YOUR TASK:
Would you please copy the entries exactly, leaving every picture aside?
─── RECORDS FOR THE TASK
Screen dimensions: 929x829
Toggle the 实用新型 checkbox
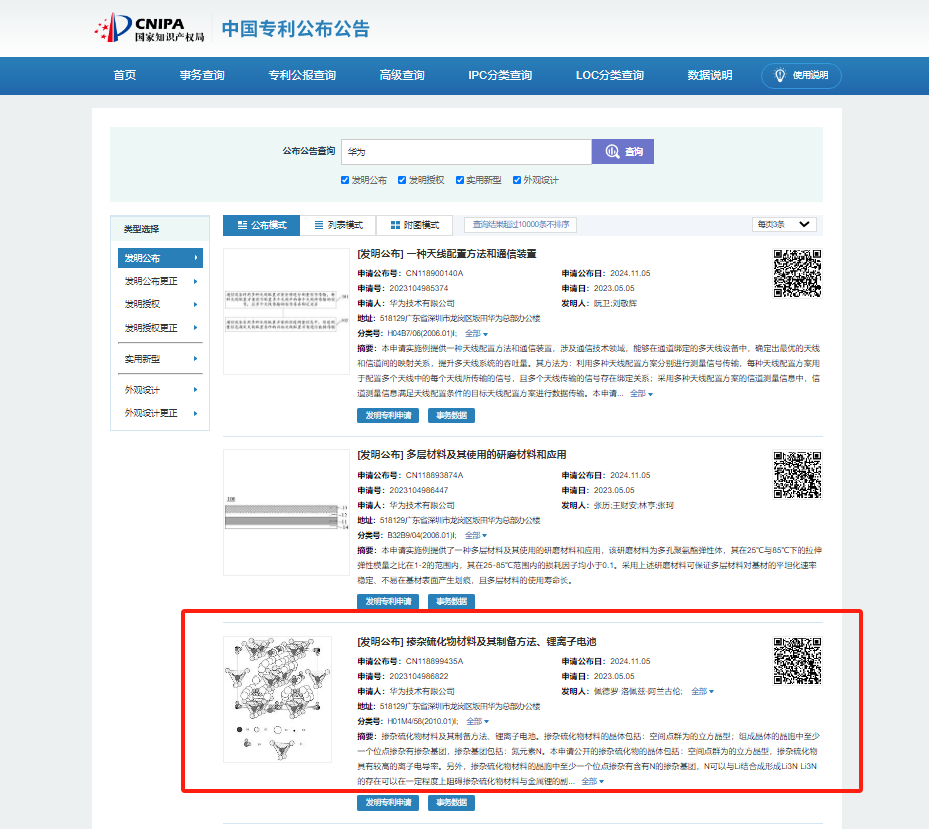click(461, 180)
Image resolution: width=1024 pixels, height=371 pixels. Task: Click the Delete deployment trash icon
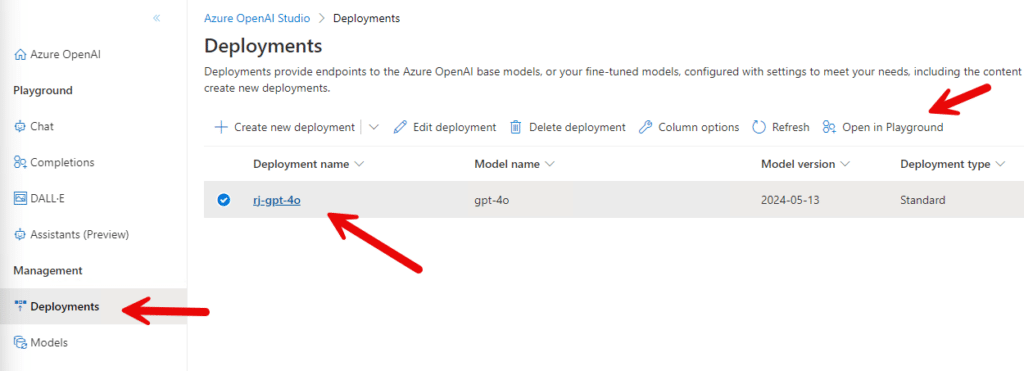click(515, 127)
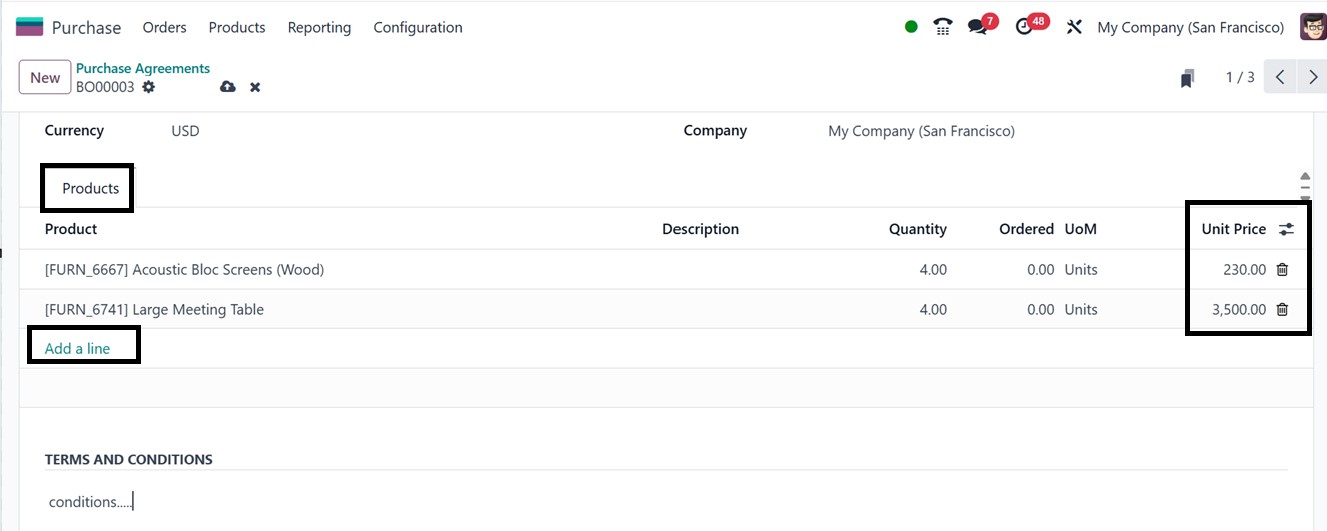The image size is (1327, 531).
Task: Delete the Large Meeting Table line
Action: pos(1282,310)
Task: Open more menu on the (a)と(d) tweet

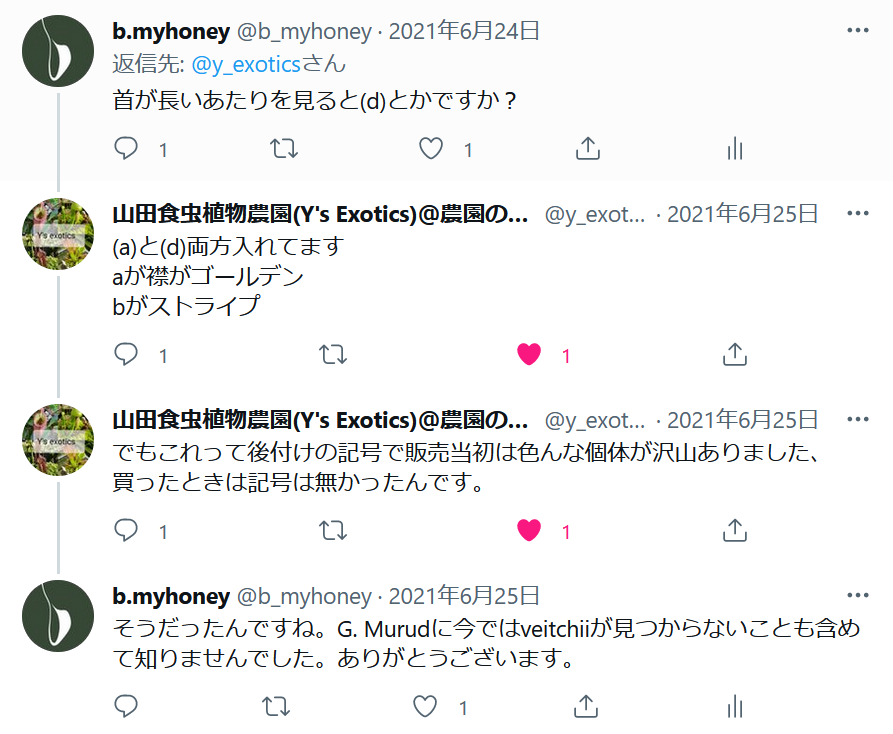Action: 858,214
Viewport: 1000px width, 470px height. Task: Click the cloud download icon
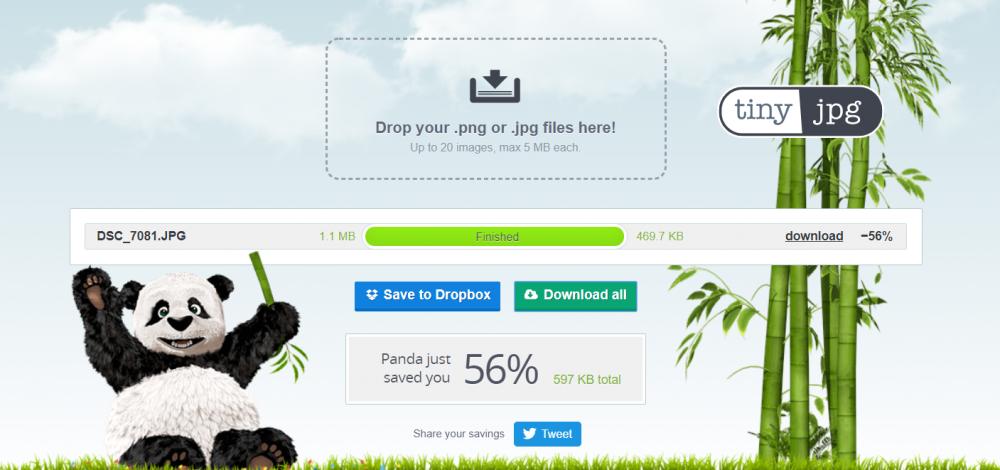click(x=531, y=295)
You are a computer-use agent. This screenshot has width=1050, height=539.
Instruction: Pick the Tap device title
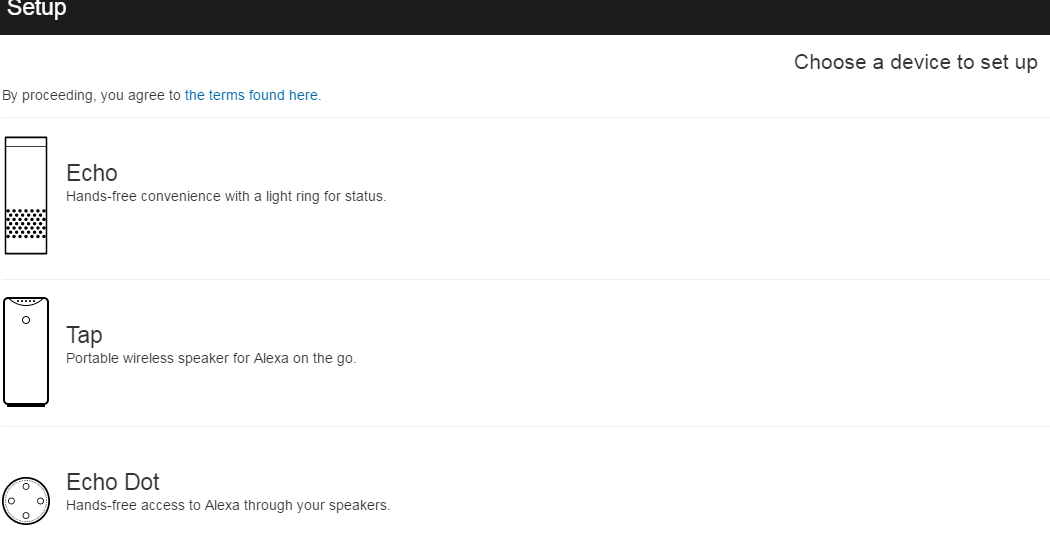(x=84, y=335)
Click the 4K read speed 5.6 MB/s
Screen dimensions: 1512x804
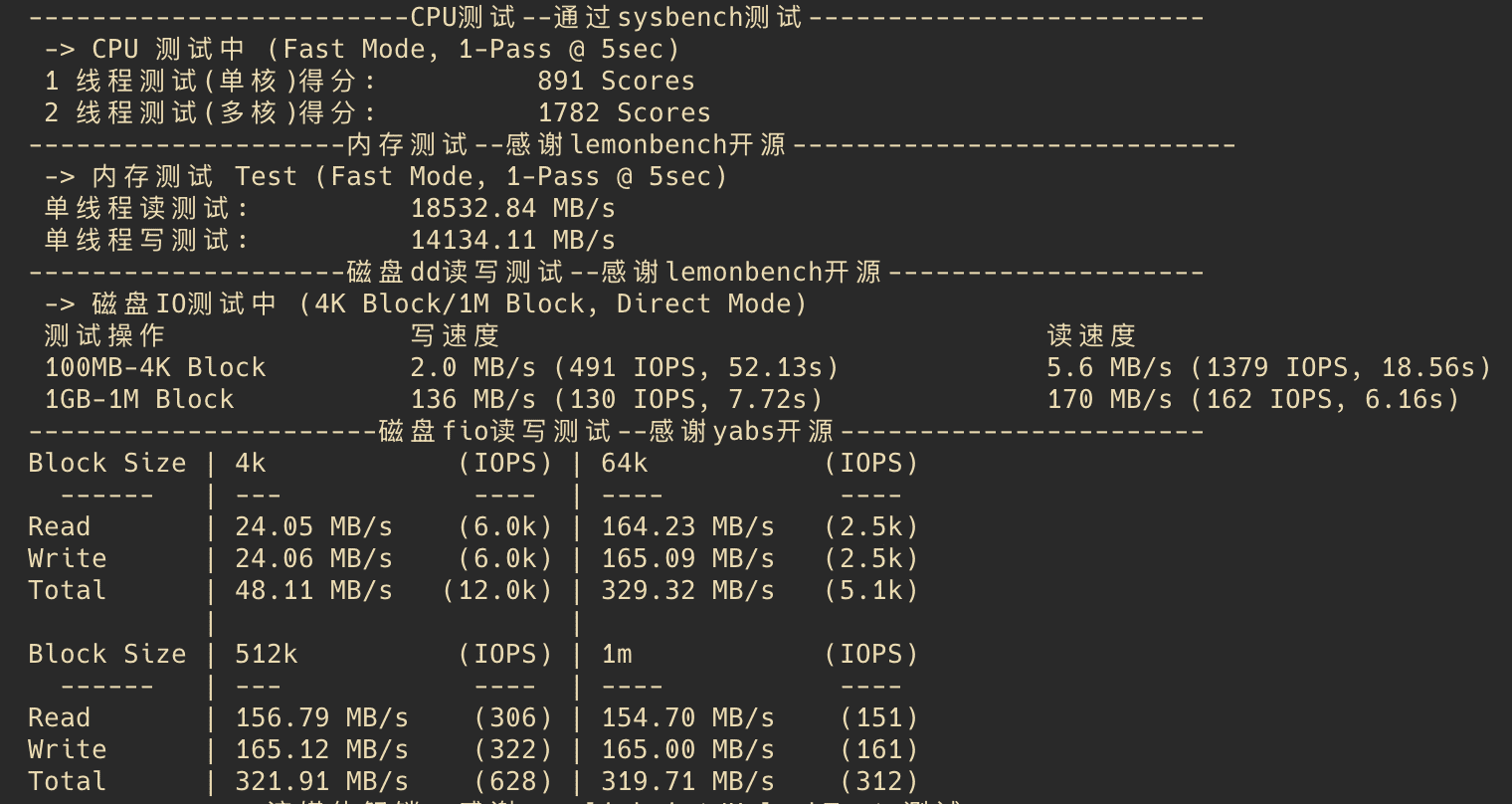1109,367
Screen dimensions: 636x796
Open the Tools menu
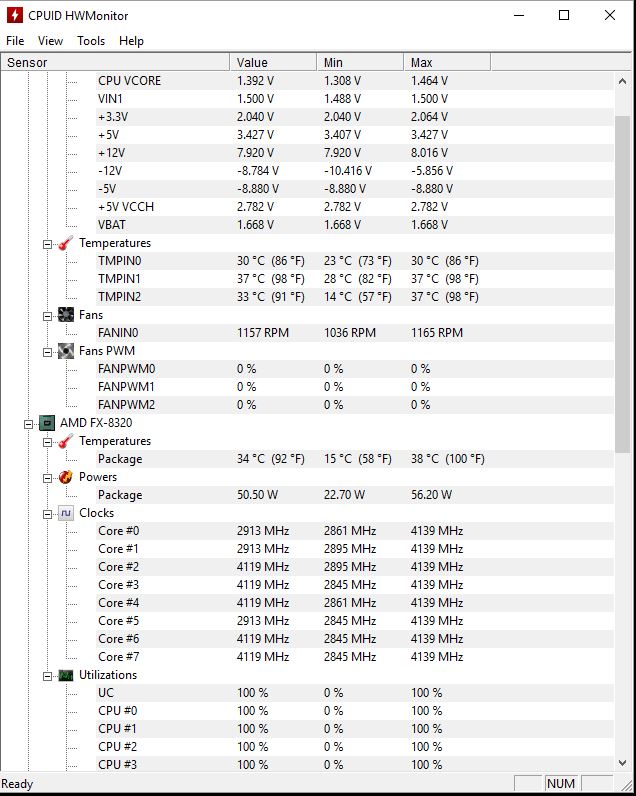pos(91,41)
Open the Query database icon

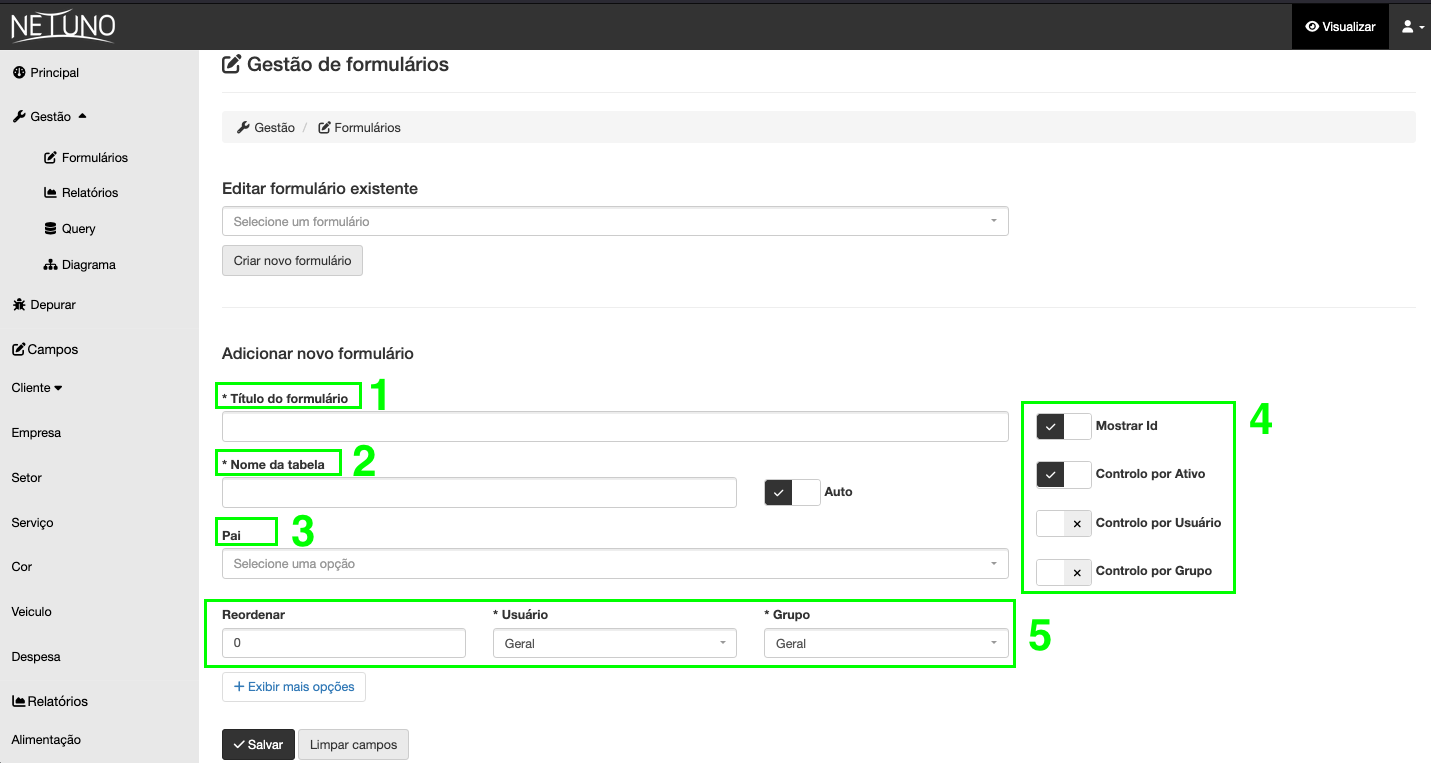(x=52, y=228)
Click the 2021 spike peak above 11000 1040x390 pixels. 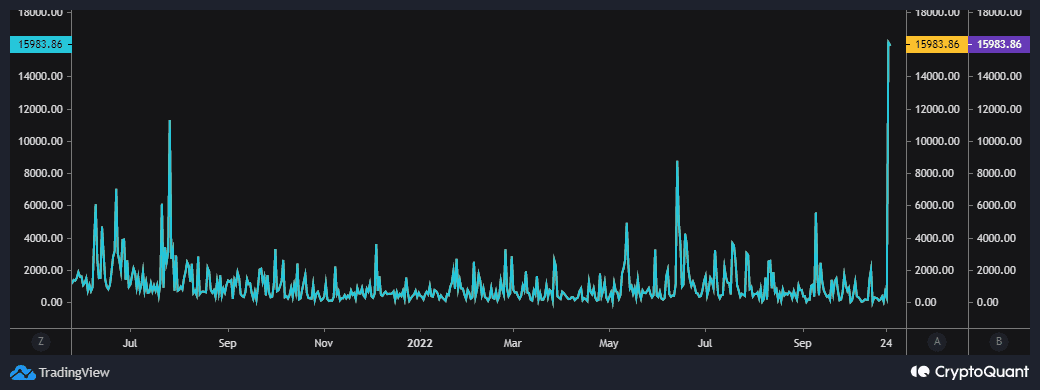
──────
EXPECTED OUTPUT:
Screen dimensions: 929x829
Toggle the 实用新型 checkbox
click(461, 180)
Image resolution: width=1024 pixels, height=371 pixels. Task: Click the Delete deployment trash icon
click(515, 127)
The image size is (1327, 531).
Task: Delete the Large Meeting Table line
Action: pos(1282,310)
Task: Open more menu on the (a)と(d) tweet

Action: 858,214
Viewport: 1000px width, 470px height. Task: Click the cloud download icon
click(x=531, y=295)
You are a computer-use agent. This screenshot has width=1050, height=539.
Instruction: Pick the Tap device title
(x=84, y=335)
Click the 4K read speed 5.6 MB/s
Screen dimensions: 1512x804
1109,367
Screen dimensions: 636x796
Open the Tools menu
pos(91,41)
Open the Query database icon

(x=52, y=228)
Click the 2021 spike peak above 11000 1040x390 pixels. 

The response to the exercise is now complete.